Enrichments and Analyst Effectiveness
Do Sentinel and Splunk have an integrated threat intelligence platform and other enrichments?
Sentinel does not have an integrated, out-of-the-box TIP. But it does support several connectors with threat intelligence feeds. These must be manually configured in your Sentinel environment. You’ll find documentation on how to manually set up data from TIPs in Sentinel’s documentation: https://docs.microsoft.com/en-us/azure/sentinel/connect-threat-intelligence
Splunk does not offer threat intelligence enrichments out of the box. It does offer the ability to integrate with a TIP, but that integration must be set up manually. The integration process is described in Splunk’s documentation under the section “Threat Intelligence Framework.”
Do Sentinel and Splunk make your SOC analysts more effective?
If you are a 100% Azure cloud organization, or a combination of mostly Microsoft on-premises technology and Azure, then Sentinel could be a very attractive solution. The ease of getting data into Sentinel from Microsoft data sources — such as Microsoft 365 Defender or Defender for Endpoint — gives Sentinel a quick time to value curve for organizations with an entirely Microsoft ecosystem. The Logic Apps offer a way to automate tasks and responses within your Azure environment without an incredible amount of coding.
The weakest link in the Sentinel story is arguably the underlying Microsoft SQL database service, which doesn’t have a great reputation for being the most performant and scalable database. This could lead to long query times, and thus long investigation times, as data ingestion scales up.
For customers who have a broad mix of Microsoft and non-Microsoft technologies, Sentinel could be more trouble than it’s worth.
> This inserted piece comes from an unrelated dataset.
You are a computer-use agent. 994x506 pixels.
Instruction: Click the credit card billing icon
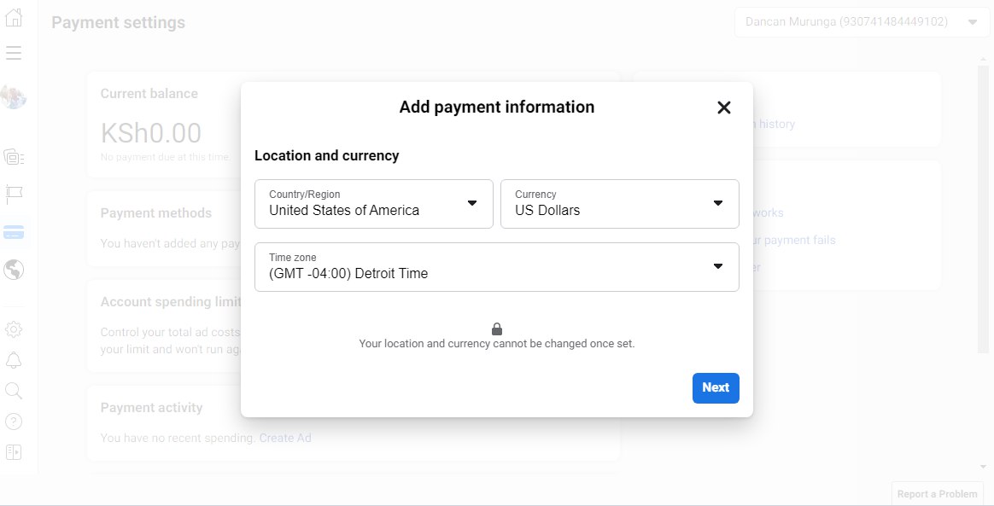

Onboarding custom application logs will be especially difficult. And automating tasks and responses in other cloud providers, such as AWS and GCP, will be equally troublesome.
For an experienced Splunk ninja, it could improve analyst performance. But most SOC analysts are not also Splunk experts. It takes a lot of time and training to become proficient with the Splunk platform. Since Splunk uses a proprietary query language (SPL), it is not easy for general security analysts to use. Many SOC analysts struggle with Splunk Enterprise Security.
If you have a team of dedicated Splunk experts who can perform the configuration, set up the dashboards, and build the queries for your SOC analysts, then you might obtain a lot of value from using it. However, if your security team is on its own to do all the setup, configuration, dashboard and query building, it may be difficult to realize value from such an expensive platform.